__WHAT TO WORK ON__: The records that follow must be transcribed exactly, each one in full.

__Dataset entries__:

═══

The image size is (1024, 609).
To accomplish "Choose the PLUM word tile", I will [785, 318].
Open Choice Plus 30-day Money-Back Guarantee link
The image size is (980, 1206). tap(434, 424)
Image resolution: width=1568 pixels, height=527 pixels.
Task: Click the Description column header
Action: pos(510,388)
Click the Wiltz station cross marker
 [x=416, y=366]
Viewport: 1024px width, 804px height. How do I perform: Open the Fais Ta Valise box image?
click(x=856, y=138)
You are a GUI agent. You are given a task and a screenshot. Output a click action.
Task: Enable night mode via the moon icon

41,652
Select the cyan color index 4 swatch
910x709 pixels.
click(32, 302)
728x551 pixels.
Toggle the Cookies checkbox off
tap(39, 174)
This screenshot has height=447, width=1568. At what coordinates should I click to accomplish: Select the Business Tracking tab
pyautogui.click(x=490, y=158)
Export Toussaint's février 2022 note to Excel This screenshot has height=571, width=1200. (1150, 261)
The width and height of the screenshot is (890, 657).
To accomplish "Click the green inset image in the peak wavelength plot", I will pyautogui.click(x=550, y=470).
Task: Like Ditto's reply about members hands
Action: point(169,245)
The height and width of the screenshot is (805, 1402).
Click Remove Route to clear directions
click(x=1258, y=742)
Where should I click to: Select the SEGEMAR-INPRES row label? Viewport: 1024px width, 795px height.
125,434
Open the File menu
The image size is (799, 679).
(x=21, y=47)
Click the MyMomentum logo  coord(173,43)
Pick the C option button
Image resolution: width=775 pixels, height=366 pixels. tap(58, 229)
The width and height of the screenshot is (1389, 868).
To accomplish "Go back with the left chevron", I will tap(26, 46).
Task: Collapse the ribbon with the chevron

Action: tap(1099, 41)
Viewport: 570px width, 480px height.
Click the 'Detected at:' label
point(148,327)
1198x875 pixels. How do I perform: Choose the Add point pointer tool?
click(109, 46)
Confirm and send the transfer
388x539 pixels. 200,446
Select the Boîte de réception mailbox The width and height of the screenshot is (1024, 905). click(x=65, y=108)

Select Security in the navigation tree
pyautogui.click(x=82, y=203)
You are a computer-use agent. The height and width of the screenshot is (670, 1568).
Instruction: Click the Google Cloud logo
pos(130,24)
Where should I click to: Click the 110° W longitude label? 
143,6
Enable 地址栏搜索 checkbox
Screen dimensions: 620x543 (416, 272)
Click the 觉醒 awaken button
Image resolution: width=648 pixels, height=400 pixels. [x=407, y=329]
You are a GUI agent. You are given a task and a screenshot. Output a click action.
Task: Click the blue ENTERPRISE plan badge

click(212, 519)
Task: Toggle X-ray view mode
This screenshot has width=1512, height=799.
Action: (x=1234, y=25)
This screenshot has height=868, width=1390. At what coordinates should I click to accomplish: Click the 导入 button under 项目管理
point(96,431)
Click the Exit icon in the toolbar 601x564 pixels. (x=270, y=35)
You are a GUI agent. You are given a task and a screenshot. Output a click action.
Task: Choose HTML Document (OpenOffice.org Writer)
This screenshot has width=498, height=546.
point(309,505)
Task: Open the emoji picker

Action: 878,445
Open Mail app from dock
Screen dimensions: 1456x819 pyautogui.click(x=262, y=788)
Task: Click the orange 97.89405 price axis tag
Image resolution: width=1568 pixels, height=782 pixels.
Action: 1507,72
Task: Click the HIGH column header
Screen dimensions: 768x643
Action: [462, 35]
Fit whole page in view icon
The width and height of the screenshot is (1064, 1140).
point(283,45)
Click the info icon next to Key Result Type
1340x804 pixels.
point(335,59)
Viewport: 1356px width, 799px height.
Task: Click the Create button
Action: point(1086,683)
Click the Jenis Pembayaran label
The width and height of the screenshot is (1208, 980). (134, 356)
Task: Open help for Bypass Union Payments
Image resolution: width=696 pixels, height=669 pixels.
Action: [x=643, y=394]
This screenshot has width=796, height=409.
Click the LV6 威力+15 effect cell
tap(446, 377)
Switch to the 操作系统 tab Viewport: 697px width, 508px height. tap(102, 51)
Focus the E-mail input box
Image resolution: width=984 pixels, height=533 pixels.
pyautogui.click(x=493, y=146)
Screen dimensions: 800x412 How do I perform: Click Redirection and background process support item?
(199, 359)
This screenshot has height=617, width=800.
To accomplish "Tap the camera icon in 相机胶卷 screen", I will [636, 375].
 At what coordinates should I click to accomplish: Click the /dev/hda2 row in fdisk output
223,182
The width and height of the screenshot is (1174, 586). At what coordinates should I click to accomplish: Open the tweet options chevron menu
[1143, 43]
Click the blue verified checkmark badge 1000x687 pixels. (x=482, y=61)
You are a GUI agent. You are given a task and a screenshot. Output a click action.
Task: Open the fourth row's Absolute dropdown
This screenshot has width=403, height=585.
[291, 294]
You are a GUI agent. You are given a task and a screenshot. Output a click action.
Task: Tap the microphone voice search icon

═══

__RESULT__:
The image size is (1024, 609).
To accomplish "Choose the PLUM word tile", I will [785, 318].
Open Choice Plus 30-day Money-Back Guarantee link
The image size is (980, 1206). tap(434, 424)
Image resolution: width=1568 pixels, height=527 pixels.
Task: Click the Description column header
Action: pos(510,388)
Click the Wiltz station cross marker
 [x=416, y=366]
Viewport: 1024px width, 804px height. How do I perform: Open the Fais Ta Valise box image?
click(x=856, y=138)
You are a GUI agent. You are given a task and a screenshot. Output a click action.
Task: Enable night mode via the moon icon

41,652
Select the cyan color index 4 swatch
910x709 pixels.
click(32, 302)
728x551 pixels.
Toggle the Cookies checkbox off
tap(39, 174)
This screenshot has height=447, width=1568. At what coordinates should I click to accomplish: Select the Business Tracking tab
pyautogui.click(x=490, y=158)
Export Toussaint's février 2022 note to Excel This screenshot has height=571, width=1200. (1150, 261)
The width and height of the screenshot is (890, 657).
To accomplish "Click the green inset image in the peak wavelength plot", I will pyautogui.click(x=550, y=470).
Task: Like Ditto's reply about members hands
Action: point(169,245)
The height and width of the screenshot is (805, 1402).
Click Remove Route to clear directions
click(x=1258, y=742)
Where should I click to: Select the SEGEMAR-INPRES row label? Viewport: 1024px width, 795px height.
125,434
Open the File menu
The image size is (799, 679).
(x=21, y=47)
Click the MyMomentum logo  coord(173,43)
Pick the C option button
Image resolution: width=775 pixels, height=366 pixels. tap(58, 229)
The width and height of the screenshot is (1389, 868).
To accomplish "Go back with the left chevron", I will tap(26, 46).
Task: Collapse the ribbon with the chevron

Action: tap(1099, 41)
Viewport: 570px width, 480px height.
Click the 'Detected at:' label
point(148,327)
1198x875 pixels. How do I perform: Choose the Add point pointer tool?
click(109, 46)
Confirm and send the transfer
388x539 pixels. 200,446
Select the Boîte de réception mailbox The width and height of the screenshot is (1024, 905). click(x=65, y=108)

Select Security in the navigation tree
pyautogui.click(x=82, y=203)
You are a computer-use agent. The height and width of the screenshot is (670, 1568).
Instruction: Click the Google Cloud logo
pos(130,24)
Where should I click to: Click the 110° W longitude label? 
143,6
Enable 地址栏搜索 checkbox
Screen dimensions: 620x543 (416, 272)
Click the 觉醒 awaken button
Image resolution: width=648 pixels, height=400 pixels. [x=407, y=329]
You are a GUI agent. You are given a task and a screenshot. Output a click action.
Task: Click the blue ENTERPRISE plan badge

click(212, 519)
Task: Toggle X-ray view mode
This screenshot has width=1512, height=799.
Action: (x=1234, y=25)
This screenshot has height=868, width=1390. At what coordinates should I click to accomplish: Click the 导入 button under 项目管理
point(96,431)
Click the Exit icon in the toolbar 601x564 pixels. (x=270, y=35)
You are a GUI agent. You are given a task and a screenshot. Output a click action.
Task: Choose HTML Document (OpenOffice.org Writer)
This screenshot has width=498, height=546.
point(309,505)
Task: Open the emoji picker

Action: 878,445
Open Mail app from dock
Screen dimensions: 1456x819 pyautogui.click(x=262, y=788)
Task: Click the orange 97.89405 price axis tag
Image resolution: width=1568 pixels, height=782 pixels.
Action: 1507,72
Task: Click the HIGH column header
Screen dimensions: 768x643
Action: [462, 35]
Fit whole page in view icon
The width and height of the screenshot is (1064, 1140).
point(283,45)
Click the info icon next to Key Result Type
1340x804 pixels.
point(335,59)
Viewport: 1356px width, 799px height.
Task: Click the Create button
Action: point(1086,683)
Click the Jenis Pembayaran label
The width and height of the screenshot is (1208, 980). (134, 356)
Task: Open help for Bypass Union Payments
Image resolution: width=696 pixels, height=669 pixels.
Action: [x=643, y=394]
This screenshot has width=796, height=409.
Click the LV6 威力+15 effect cell
tap(446, 377)
Switch to the 操作系统 tab Viewport: 697px width, 508px height. tap(102, 51)
Focus the E-mail input box
Image resolution: width=984 pixels, height=533 pixels.
pyautogui.click(x=493, y=146)
Screen dimensions: 800x412 How do I perform: Click Redirection and background process support item?
(199, 359)
This screenshot has height=617, width=800.
To accomplish "Tap the camera icon in 相机胶卷 screen", I will [636, 375].
 At what coordinates should I click to accomplish: Click the /dev/hda2 row in fdisk output
223,182
The width and height of the screenshot is (1174, 586). At what coordinates should I click to accomplish: Open the tweet options chevron menu
[1143, 43]
Click the blue verified checkmark badge 1000x687 pixels. (x=482, y=61)
You are a GUI agent. You are given a task and a screenshot. Output a click action.
Task: Open the fourth row's Absolute dropdown
This screenshot has width=403, height=585.
[291, 294]
You are a GUI agent. You are given a task and a screenshot. Output a click action.
Task: Tap the microphone voice search icon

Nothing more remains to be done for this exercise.